I need to be myself


Le prime parole che il mondo intero udì pronunciare da Liam Gallagher furono “I need to be myself, I can’t be no one else”. Era il 1994, prima strofa del singolo d’esordio degli Oasis. Venticinque anni dopo, quelle parole suonano ancora come le più sincere mai pronunciate dal più giovane dei fratelli Gallagher. Devo essere me stesso, non posso essere nessun altro. 
Eccolo lì, allora, sul palco di Barolo, nella solita posa di sempre, a cantare le solite canzoni di sempre, unico essere umano sul pianeta a poter indossare un parka con 35 gradi senza sembrare un coglione. A litigare col fratello e col resto del pianeta come sempre, “l’uomo con la forchetta in un mondo di zuppa”, a far uscire dischi solisti anacronistici in un periodo in cui quel rock’n’roll scarno e diretto non lo fa più nessuno, fatti ancora apposta per la sua voce e con pezzi che potrebbero stare su uno qualsiasi degli album Oasis (o su quelli del nuovo millennio, semmai, nel trittico d’esordio non ha trovato spazio “The Masterplan”, che speranza avrebbe avuto “Shockwave”?).
“I am the whole cliché: the sex, the drugs and the rock’n’roll”, ha ammesso lui stesso, che alla soglia dei 50 anni continua a non poter esser altro dal se stesso che decise di diventare un quarto di secolo fa. In qualche maniera, in un mondo in cui tutto cambia e giorno dopo giorno s’interessa sempre meno di te, che si trasforma attorno a te e inevitabilmente ti sorpassa in velocità, è rassicurante sapere che esiste qualcosa che non cambierà mai, Liam Gallagher. Un Peter Pan che non vuole crescere, magari, ma anche quello capace col solo presentarsi a mani legate dietro la schiena davanti a un’asta del microfono incrinata di farti sentire ancora, assieme a lui, lo stesso di quando avevi vent’anni.

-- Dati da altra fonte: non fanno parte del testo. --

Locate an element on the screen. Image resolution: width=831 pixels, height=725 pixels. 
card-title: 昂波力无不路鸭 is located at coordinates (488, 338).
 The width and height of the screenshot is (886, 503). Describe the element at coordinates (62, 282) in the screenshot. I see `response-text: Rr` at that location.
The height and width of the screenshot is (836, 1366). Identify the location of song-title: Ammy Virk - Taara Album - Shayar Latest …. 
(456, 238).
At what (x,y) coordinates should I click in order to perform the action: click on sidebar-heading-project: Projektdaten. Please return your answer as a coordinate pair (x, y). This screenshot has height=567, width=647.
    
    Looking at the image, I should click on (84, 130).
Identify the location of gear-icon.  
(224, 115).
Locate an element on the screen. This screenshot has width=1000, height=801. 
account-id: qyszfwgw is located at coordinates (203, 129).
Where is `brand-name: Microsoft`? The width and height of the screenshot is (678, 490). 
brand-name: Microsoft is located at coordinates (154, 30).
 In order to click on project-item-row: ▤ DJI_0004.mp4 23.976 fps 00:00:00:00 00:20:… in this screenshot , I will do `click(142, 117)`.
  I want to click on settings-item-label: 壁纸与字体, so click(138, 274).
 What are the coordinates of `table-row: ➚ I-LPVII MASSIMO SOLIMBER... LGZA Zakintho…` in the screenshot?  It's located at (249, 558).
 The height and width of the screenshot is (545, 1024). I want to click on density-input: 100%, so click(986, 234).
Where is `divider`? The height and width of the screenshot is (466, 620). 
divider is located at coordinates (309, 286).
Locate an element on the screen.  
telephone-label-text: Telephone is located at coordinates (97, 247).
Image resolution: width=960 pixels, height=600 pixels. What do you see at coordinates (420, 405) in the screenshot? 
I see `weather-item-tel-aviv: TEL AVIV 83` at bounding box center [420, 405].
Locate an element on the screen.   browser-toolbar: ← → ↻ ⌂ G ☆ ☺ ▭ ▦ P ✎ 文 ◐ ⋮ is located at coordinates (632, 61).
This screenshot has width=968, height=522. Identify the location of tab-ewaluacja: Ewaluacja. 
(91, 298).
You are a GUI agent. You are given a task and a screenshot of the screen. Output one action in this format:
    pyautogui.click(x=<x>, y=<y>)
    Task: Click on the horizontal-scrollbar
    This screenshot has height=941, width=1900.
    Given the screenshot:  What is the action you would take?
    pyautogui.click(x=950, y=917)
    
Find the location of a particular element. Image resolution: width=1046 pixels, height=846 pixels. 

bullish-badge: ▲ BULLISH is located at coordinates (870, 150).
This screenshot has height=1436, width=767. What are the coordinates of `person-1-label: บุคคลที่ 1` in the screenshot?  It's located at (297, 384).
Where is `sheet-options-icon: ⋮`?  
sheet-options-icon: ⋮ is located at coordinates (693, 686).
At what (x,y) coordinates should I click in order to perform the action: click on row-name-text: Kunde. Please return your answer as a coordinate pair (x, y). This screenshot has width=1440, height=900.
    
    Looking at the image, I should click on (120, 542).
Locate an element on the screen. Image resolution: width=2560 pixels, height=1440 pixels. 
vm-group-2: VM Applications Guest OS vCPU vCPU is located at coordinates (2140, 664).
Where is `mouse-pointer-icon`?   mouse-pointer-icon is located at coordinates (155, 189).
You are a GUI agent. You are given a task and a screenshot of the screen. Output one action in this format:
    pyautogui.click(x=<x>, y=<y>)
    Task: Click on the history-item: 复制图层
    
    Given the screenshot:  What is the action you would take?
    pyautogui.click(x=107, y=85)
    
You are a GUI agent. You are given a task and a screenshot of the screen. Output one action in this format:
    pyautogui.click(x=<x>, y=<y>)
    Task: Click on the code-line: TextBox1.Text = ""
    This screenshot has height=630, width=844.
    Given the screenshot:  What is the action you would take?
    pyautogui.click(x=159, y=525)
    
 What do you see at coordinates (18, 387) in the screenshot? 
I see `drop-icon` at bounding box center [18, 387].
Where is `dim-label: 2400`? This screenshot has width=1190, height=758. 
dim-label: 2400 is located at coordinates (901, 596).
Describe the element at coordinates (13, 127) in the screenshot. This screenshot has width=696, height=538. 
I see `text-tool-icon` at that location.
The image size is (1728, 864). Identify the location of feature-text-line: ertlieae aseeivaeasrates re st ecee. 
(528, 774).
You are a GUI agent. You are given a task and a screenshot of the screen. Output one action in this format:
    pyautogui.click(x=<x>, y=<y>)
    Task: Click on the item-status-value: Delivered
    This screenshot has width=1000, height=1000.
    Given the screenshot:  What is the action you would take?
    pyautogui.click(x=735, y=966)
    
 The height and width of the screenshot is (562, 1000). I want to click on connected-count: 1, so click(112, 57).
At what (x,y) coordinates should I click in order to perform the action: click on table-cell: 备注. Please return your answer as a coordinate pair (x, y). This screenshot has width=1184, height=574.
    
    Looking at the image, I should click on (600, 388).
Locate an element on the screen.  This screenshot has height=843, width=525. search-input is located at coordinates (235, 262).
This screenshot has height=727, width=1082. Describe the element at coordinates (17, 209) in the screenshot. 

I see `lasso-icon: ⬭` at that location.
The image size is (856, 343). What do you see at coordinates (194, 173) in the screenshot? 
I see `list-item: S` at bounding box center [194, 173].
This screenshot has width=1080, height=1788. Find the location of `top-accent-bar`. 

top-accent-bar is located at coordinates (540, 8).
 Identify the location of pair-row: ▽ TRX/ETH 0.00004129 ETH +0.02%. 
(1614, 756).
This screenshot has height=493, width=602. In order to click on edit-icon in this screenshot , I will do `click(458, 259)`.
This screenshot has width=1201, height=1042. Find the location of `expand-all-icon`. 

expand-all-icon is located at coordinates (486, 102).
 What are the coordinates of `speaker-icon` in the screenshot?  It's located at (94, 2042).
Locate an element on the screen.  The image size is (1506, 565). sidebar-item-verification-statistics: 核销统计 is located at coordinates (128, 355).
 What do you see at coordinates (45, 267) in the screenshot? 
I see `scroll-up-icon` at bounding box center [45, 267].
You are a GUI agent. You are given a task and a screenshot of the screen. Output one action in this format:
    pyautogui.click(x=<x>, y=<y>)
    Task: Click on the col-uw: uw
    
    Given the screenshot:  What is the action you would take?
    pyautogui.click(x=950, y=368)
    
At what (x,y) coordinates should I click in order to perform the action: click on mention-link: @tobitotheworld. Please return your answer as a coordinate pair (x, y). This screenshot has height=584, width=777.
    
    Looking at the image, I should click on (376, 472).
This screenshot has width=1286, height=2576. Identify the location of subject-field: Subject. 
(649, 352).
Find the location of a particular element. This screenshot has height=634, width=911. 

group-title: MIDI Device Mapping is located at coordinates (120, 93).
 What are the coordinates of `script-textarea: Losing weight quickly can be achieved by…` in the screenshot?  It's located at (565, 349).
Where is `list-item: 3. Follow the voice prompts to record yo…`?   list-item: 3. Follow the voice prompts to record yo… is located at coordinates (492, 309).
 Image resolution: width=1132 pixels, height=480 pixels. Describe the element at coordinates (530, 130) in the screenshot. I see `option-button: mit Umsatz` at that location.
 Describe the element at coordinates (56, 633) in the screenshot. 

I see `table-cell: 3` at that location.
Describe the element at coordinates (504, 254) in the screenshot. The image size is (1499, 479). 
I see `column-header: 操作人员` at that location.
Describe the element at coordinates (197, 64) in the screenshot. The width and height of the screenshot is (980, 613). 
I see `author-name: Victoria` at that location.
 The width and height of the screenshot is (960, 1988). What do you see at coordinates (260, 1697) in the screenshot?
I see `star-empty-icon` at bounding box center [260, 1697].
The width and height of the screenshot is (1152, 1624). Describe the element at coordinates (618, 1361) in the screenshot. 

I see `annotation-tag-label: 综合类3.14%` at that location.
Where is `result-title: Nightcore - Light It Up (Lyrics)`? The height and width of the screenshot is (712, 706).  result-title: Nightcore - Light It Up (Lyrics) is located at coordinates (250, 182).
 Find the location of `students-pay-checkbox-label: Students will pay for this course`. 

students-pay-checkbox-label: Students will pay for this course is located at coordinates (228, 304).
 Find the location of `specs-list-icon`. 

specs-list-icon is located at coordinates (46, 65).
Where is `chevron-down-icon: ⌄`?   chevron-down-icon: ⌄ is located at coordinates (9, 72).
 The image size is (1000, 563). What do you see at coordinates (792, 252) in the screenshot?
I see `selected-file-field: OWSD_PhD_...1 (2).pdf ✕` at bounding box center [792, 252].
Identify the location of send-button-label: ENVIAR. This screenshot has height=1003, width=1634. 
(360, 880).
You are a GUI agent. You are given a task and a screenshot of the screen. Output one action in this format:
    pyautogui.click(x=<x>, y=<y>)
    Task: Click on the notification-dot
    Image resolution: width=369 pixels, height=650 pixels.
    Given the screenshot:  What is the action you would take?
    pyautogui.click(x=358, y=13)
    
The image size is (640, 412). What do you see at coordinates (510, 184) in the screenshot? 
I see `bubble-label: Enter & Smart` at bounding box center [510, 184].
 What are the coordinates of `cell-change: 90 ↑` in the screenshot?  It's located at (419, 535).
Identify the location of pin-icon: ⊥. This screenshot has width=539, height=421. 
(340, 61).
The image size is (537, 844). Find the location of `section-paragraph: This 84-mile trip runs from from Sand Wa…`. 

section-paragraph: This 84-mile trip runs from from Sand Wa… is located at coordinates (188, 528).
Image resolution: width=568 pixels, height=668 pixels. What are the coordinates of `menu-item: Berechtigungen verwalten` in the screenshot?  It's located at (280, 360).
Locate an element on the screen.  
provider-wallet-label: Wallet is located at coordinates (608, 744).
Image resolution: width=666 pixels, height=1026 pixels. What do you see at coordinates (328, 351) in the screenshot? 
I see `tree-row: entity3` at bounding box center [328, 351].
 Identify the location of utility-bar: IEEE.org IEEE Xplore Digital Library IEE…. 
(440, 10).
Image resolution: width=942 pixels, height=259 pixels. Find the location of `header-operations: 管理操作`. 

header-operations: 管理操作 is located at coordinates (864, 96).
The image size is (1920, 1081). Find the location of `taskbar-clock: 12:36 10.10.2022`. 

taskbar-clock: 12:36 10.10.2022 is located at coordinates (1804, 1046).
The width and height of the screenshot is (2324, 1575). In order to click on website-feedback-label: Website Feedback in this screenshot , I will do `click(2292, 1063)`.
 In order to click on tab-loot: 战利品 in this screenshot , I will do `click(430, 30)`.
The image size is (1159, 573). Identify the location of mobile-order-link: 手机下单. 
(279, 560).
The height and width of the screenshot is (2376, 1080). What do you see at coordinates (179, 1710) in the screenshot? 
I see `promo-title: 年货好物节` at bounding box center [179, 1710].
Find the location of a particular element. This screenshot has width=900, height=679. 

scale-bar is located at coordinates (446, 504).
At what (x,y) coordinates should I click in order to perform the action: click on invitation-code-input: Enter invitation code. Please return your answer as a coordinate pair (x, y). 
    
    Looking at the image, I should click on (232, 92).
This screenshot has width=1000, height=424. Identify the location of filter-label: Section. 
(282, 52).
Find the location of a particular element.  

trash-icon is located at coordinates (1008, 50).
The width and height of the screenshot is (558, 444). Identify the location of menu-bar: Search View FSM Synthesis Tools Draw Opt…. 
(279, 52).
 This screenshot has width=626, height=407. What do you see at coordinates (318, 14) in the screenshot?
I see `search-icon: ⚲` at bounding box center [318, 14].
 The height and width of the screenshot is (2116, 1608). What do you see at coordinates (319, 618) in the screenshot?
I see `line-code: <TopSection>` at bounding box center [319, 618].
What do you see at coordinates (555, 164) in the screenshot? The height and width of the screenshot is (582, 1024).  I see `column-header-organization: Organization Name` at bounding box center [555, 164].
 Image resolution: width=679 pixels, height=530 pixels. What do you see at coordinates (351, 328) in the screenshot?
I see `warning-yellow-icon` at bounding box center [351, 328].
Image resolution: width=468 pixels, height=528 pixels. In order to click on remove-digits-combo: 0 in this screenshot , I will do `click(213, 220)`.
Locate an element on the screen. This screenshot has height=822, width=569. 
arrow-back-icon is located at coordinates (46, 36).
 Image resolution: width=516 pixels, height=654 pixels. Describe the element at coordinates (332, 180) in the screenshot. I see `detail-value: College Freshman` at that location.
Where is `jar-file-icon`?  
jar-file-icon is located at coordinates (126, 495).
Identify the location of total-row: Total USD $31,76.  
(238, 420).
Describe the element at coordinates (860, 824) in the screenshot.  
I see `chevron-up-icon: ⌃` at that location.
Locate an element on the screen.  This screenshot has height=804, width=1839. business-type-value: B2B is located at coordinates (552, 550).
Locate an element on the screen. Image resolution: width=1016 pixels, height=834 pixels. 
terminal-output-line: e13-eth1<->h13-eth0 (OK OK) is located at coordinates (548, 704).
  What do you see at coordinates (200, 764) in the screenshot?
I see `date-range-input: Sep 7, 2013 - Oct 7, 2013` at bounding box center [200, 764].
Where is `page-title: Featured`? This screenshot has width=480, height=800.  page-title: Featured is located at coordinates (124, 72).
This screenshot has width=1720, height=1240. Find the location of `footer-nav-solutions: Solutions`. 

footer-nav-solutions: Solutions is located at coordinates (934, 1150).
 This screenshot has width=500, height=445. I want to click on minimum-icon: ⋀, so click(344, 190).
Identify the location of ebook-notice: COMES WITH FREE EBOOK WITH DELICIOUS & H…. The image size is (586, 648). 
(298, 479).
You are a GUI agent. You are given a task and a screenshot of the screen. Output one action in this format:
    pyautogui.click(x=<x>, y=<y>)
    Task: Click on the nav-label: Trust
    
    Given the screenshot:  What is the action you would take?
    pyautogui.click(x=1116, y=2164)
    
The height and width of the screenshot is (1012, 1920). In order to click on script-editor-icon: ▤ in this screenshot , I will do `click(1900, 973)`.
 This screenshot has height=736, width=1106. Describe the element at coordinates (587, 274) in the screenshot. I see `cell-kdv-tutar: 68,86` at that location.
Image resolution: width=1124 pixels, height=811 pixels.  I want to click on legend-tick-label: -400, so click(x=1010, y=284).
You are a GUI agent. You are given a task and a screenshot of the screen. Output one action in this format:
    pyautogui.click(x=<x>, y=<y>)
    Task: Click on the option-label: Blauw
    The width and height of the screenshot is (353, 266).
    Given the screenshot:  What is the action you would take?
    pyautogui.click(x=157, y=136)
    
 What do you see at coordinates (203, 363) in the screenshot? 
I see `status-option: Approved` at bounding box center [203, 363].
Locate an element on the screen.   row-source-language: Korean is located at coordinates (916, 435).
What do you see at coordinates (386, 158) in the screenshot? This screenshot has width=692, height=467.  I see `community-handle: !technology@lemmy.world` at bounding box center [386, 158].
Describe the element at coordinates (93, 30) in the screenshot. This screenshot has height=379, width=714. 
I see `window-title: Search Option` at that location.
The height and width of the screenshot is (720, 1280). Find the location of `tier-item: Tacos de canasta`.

Forse è per questo che molti fan dello zoccolo duro non solo non hanno apprezzato l’attuale fase della carriera solista di Noel, ma si sono trovati persino quasi ad odiarlo. Forse perché è quello che più palesemente ha chiuso le porte in faccia a una reunion, ma probabilmente perché ha eroso quelle certezze e lasciato in balia al mondo che continua a mutare e fregarsene dei tuoi sentimenti e ricordi. Noel, che quelle parole le scrisse, è stato quello che le ha sconfessate. “How many special people change”. Certo, che sia un po’ stronzo è fuor di dubbio, come dimostra al concerto di ieri a Pistoia in cui, davanti agli spettatori che invocavano la sua vecchia band ha risposto “Siete fan degli Oasis? Questa è per voi”, per poi suonare quel pastrocchio disco dance di “Black star dancing”, la cosa più lontana dagli Oasis che ha mai scritto (e auspicabilmente scriverà) e di certo la più invisa ai suoi vecchi fan. Ma poi, scorsa via la prima mezz’ora di concerto, parte un viaggio nel tempo di soli classici degli Oasis , molti dei quali b-side e chicche per fan cantate a squarciagola da tutta la piazza, con la stessa passione riservata a “Don’t look back in anger”, vale a dire l’ultimo grande inno rock. Ma quando le tue b-side sono meglio di qualsiasi cosa scritta negli ultimi vent’anni, alla fine tutto ti vien perdonato. Il derby finisce in parità, i fratelli Gallagher oggi sono in gran forma, e anche se le folle oceaniche son un ricordo hanno ancora la passione dei tempi d’oro, forse maggiore, perché non devon più passare il tempo a tollerarsi per mandar avanti i tour. La reunion non ci sarà mai, mettiamoci l’anima in pace. Ma forse nemmeno ci serve, basterà continuare a sdoppiarsi, da Liam per il rock e da Noel per le ballate, perché in fondo in fondo abbiamo tutti sempre bisogno d’esser noi stessi.